(Stored data entries)
-*-

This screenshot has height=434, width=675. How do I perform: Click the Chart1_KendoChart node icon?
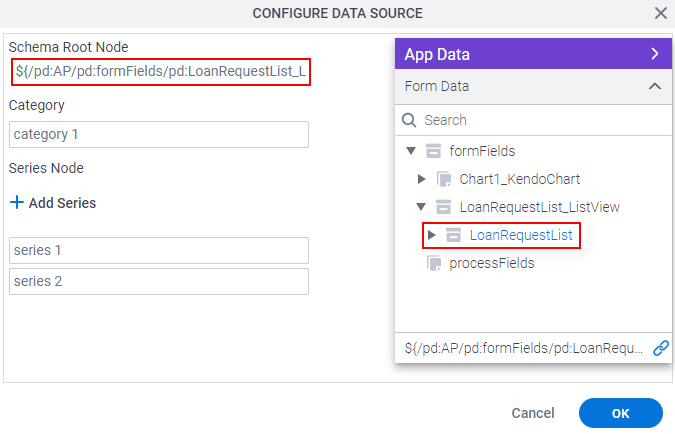444,179
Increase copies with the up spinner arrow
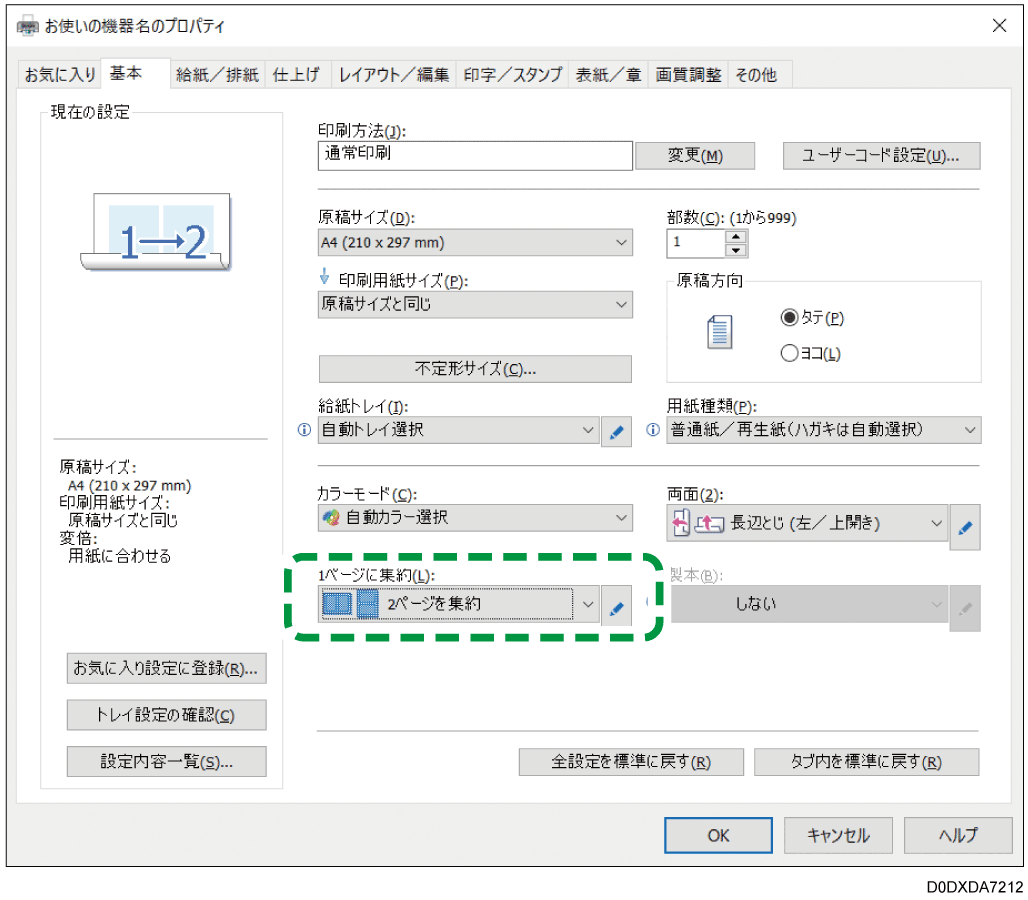 737,236
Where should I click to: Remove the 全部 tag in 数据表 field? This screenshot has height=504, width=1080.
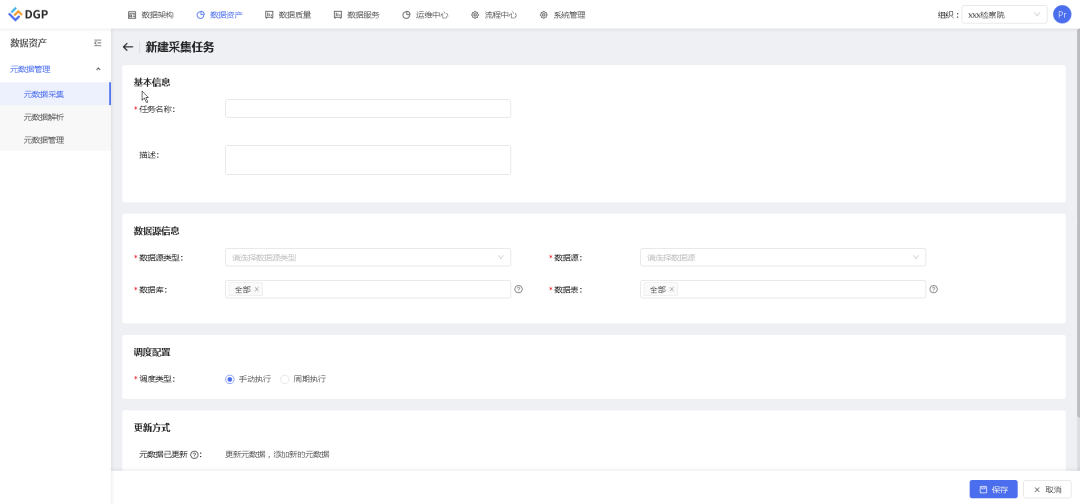[x=672, y=289]
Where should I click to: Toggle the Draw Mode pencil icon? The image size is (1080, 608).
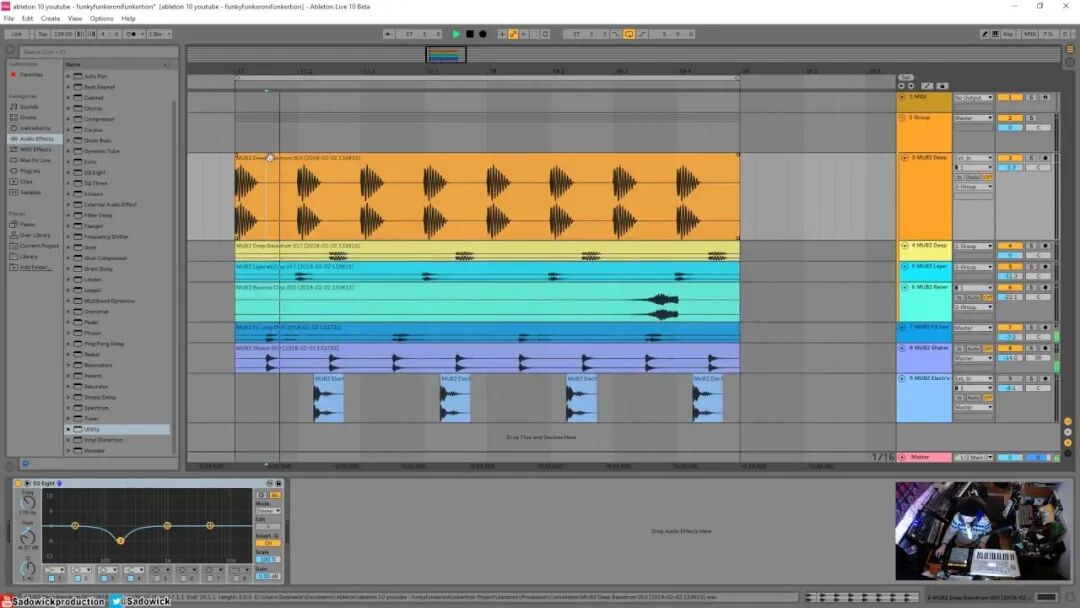[x=984, y=34]
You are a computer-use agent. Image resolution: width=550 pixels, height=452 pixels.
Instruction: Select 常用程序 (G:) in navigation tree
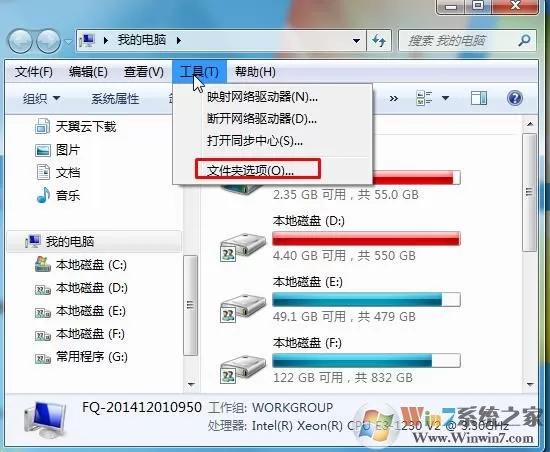pyautogui.click(x=92, y=357)
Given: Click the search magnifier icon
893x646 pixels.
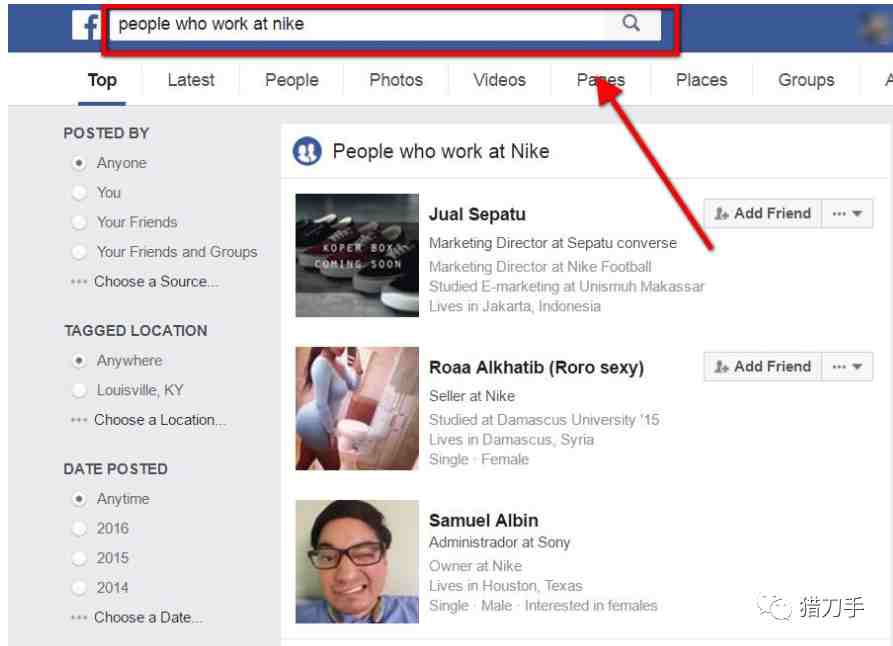Looking at the screenshot, I should click(x=631, y=23).
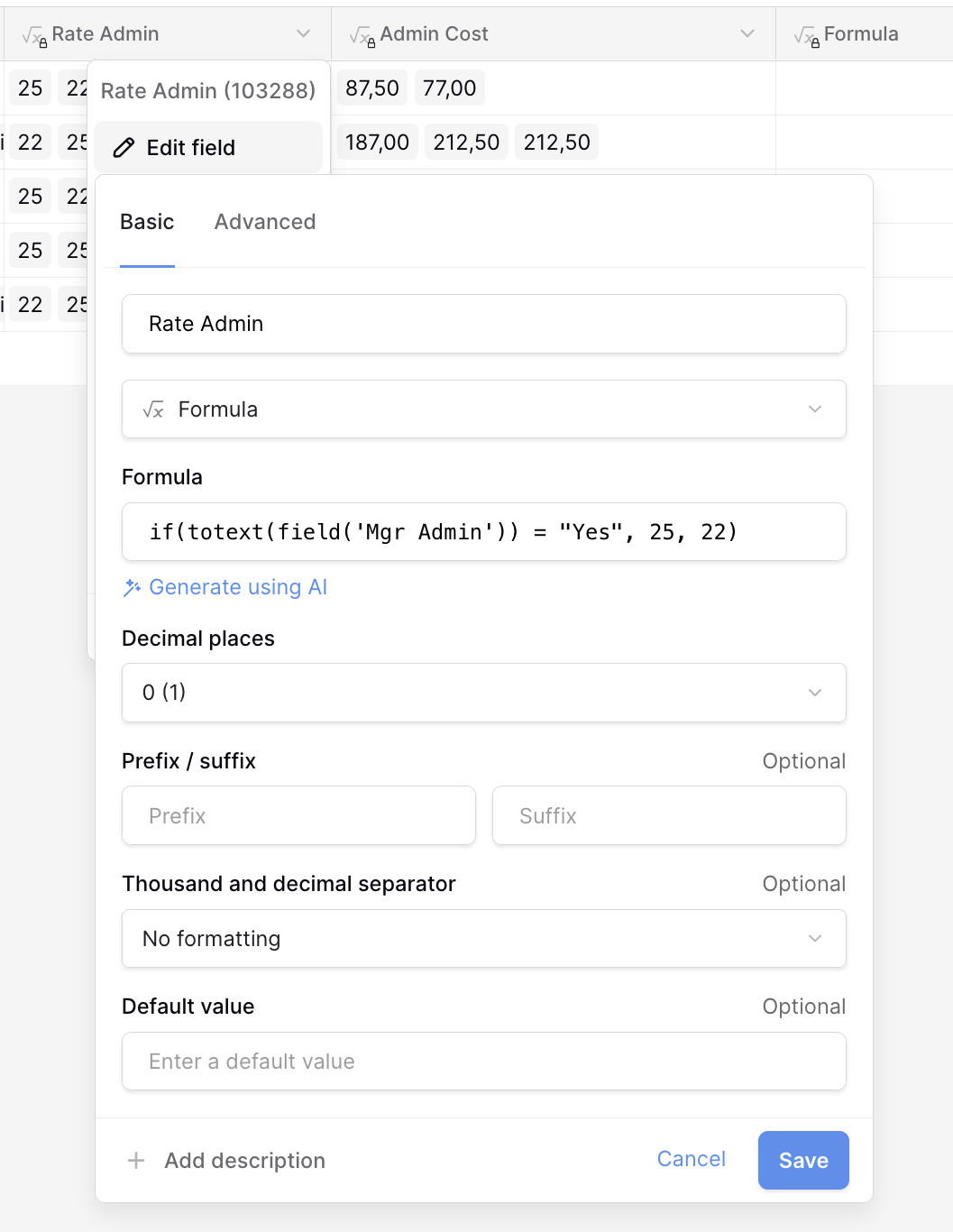Expand the Admin Cost column header chevron
Screen dimensions: 953x1232
[747, 34]
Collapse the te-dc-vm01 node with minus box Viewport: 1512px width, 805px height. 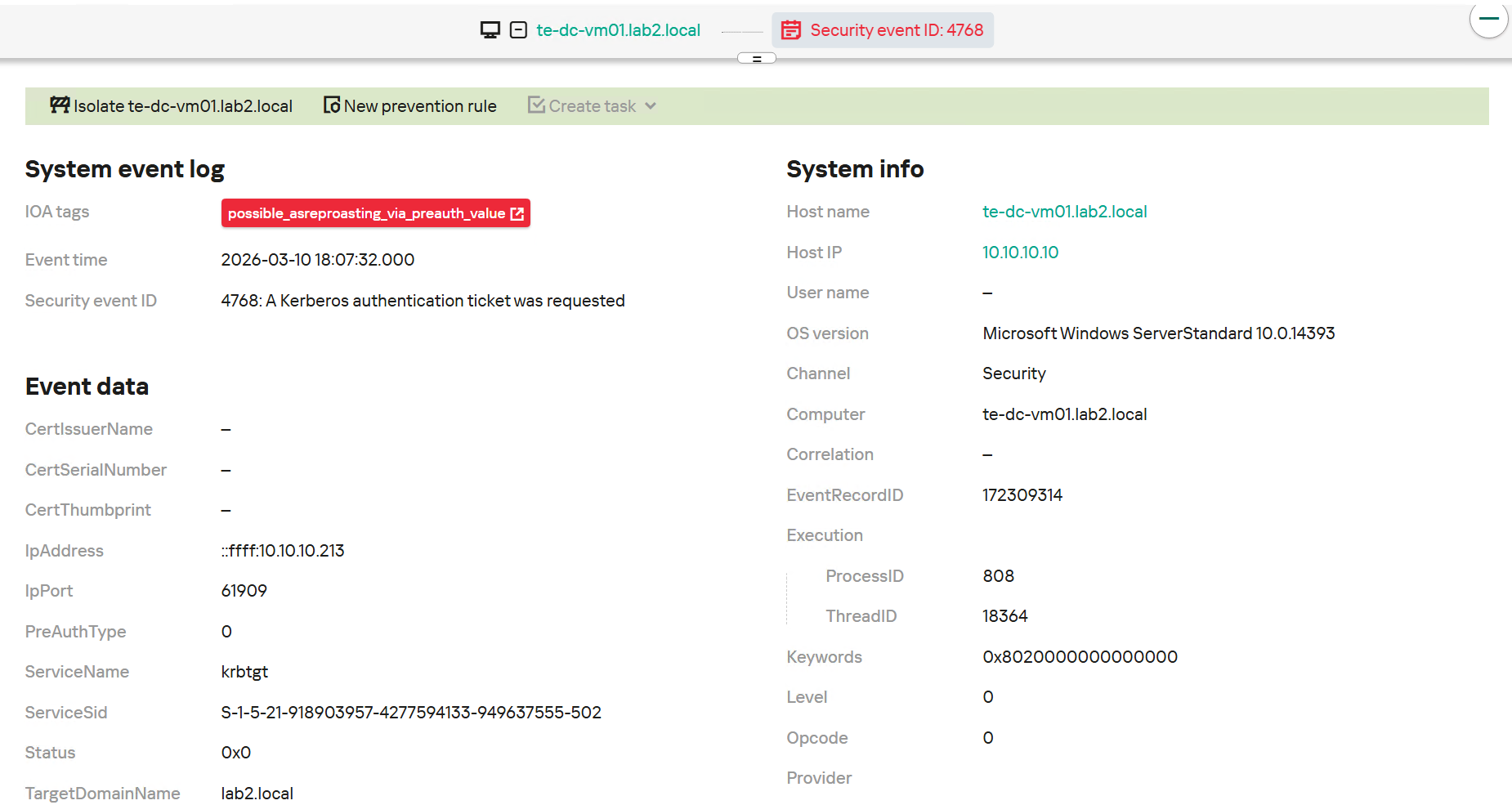coord(518,30)
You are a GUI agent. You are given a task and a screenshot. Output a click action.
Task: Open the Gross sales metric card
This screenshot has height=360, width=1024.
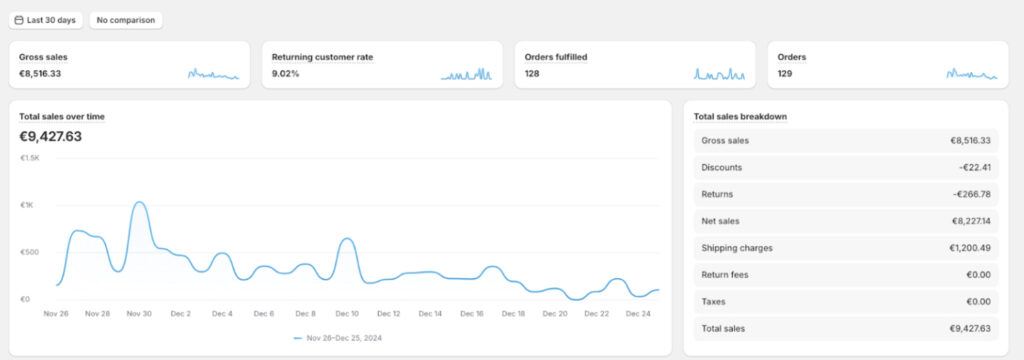129,65
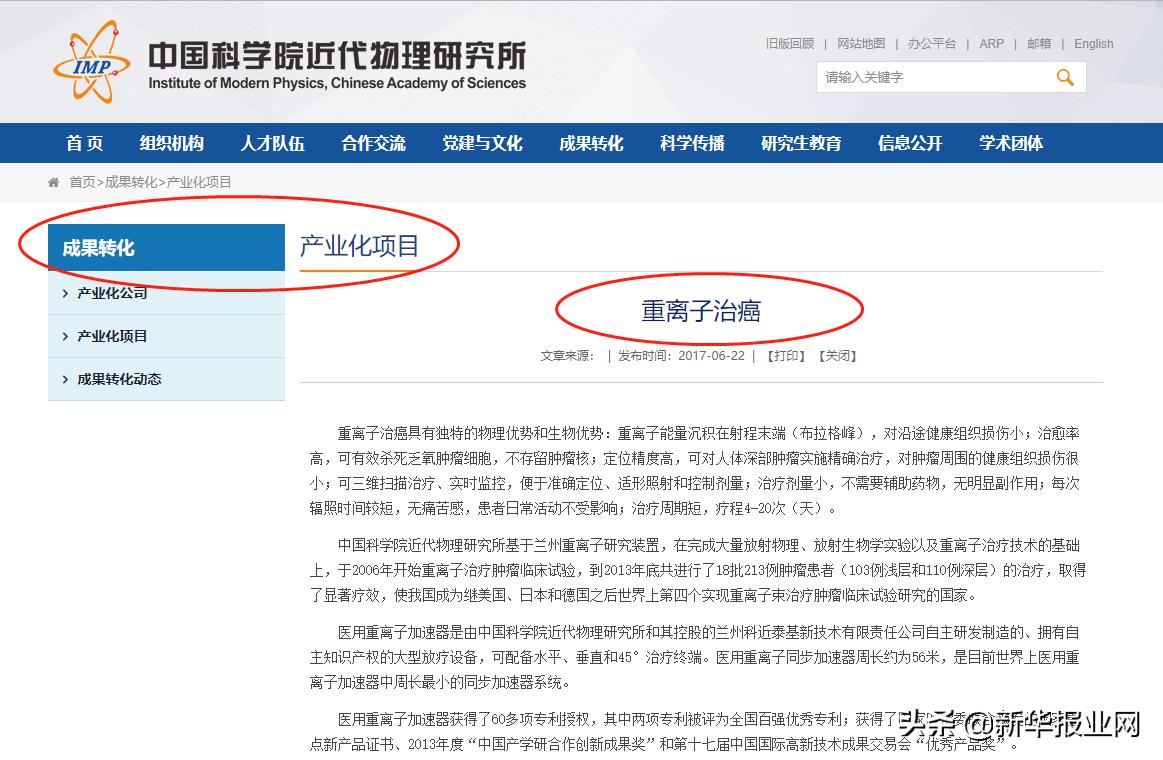Screen dimensions: 1163x760
Task: Open the 组织机构 navigation menu
Action: [x=172, y=143]
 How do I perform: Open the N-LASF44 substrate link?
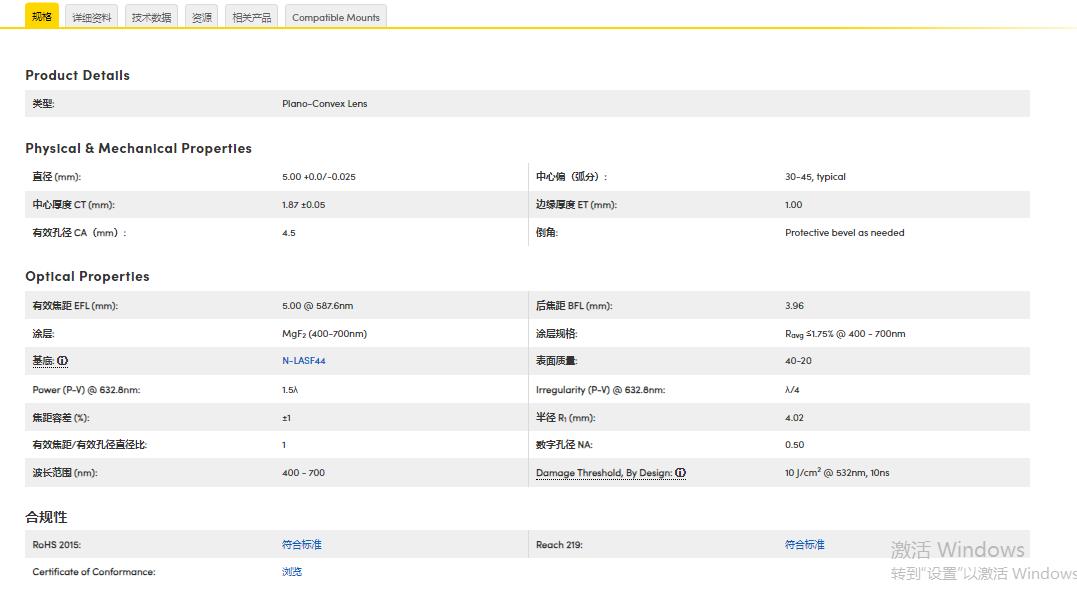(x=304, y=361)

-*-

» **DESCRIPTION OF THE TASK**:
In the data above, how many lines contain the word "agent"? Only the number is wanted.

» **PROBLEM SOLUTION**:
2